# Given request:
Rewrite the records below with "main menu" replaced by "navigation menu" and everything else unchanged, omitting the pictures.

# Given information:

──────

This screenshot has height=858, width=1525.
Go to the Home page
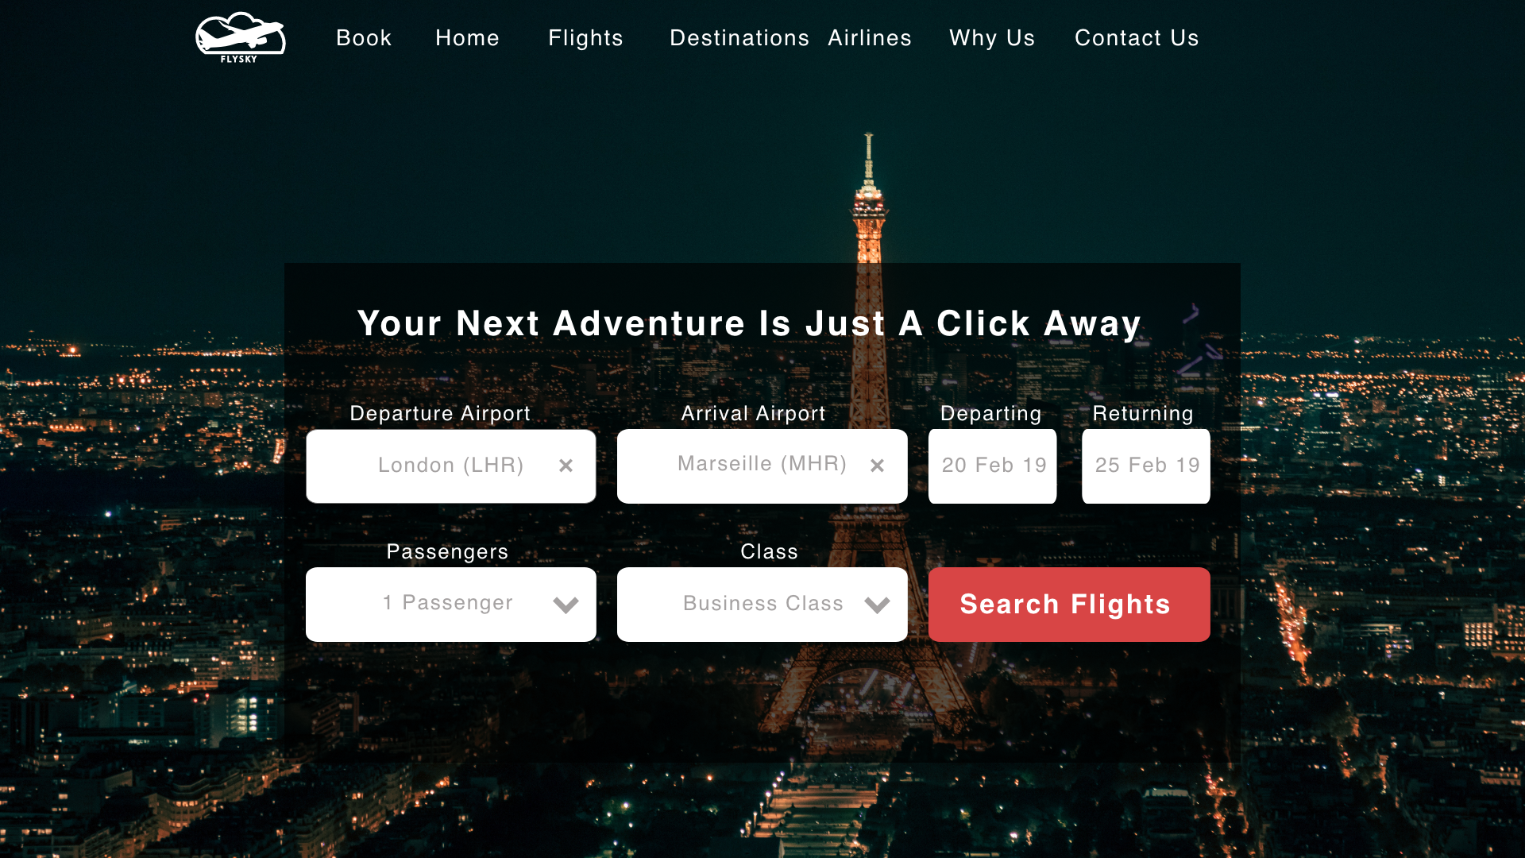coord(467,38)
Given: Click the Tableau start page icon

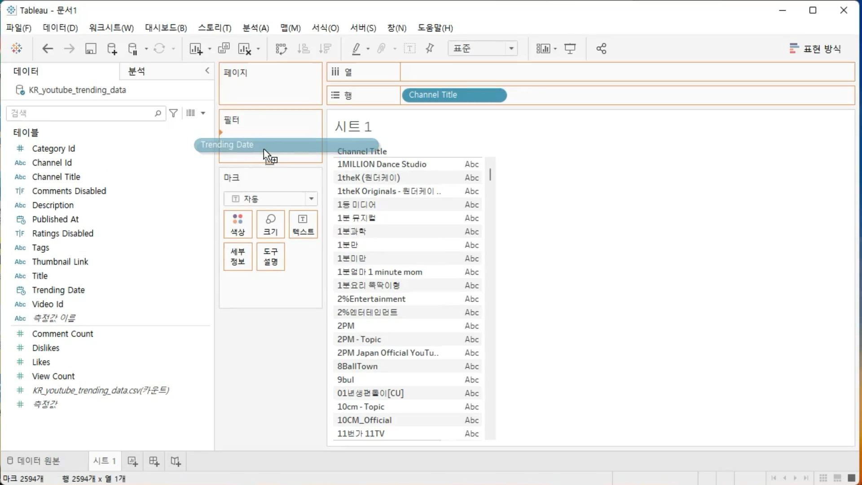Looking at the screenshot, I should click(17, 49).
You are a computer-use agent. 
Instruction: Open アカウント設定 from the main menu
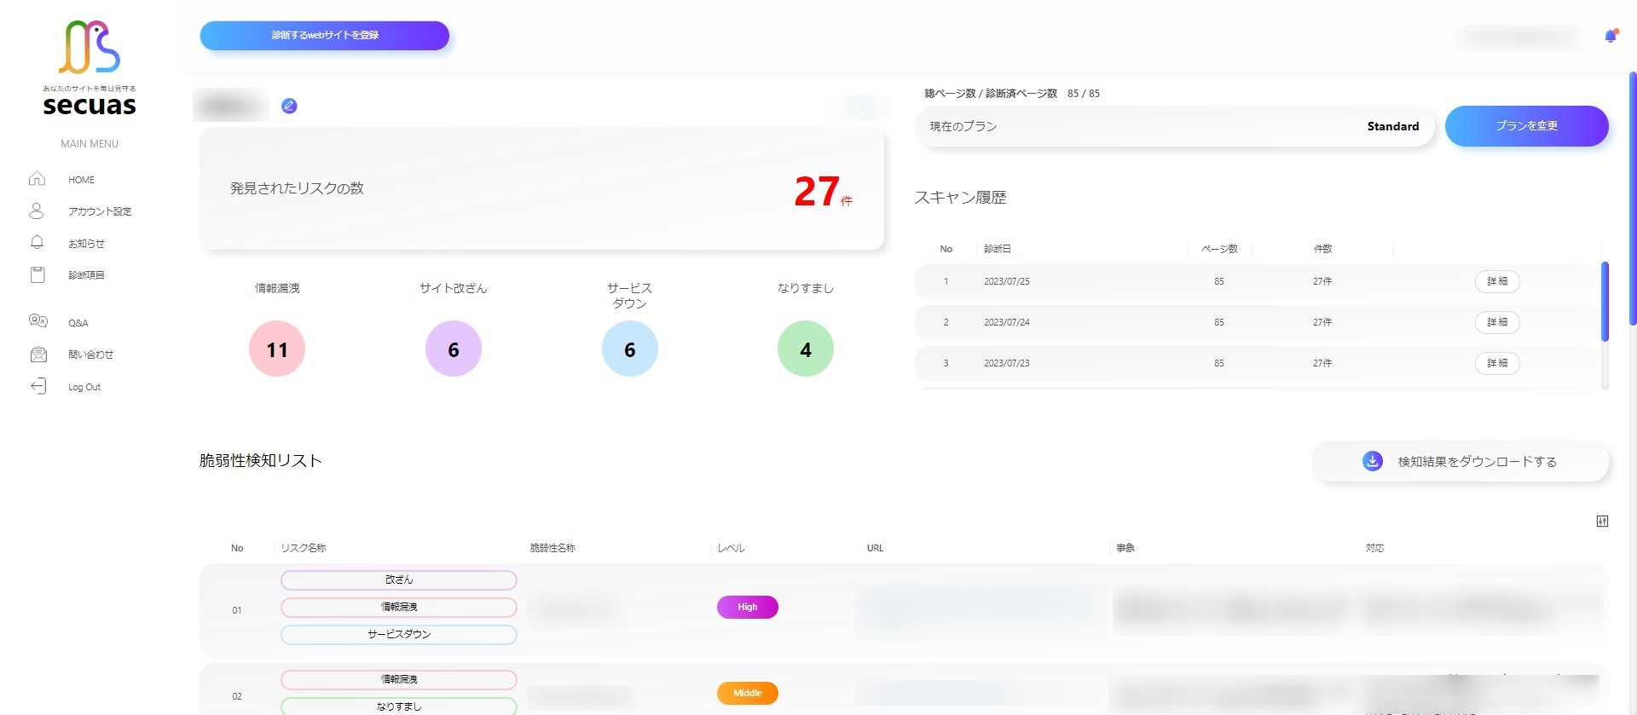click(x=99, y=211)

──────

# Task solution:
This screenshot has height=858, width=1525.
Go to the Home page
coord(467,38)
Given: Click the Tableau start page icon

Looking at the screenshot, I should click(17, 49).
You are a computer-use agent. 
Instruction: Open アカウント設定 from the navigation menu
click(x=99, y=211)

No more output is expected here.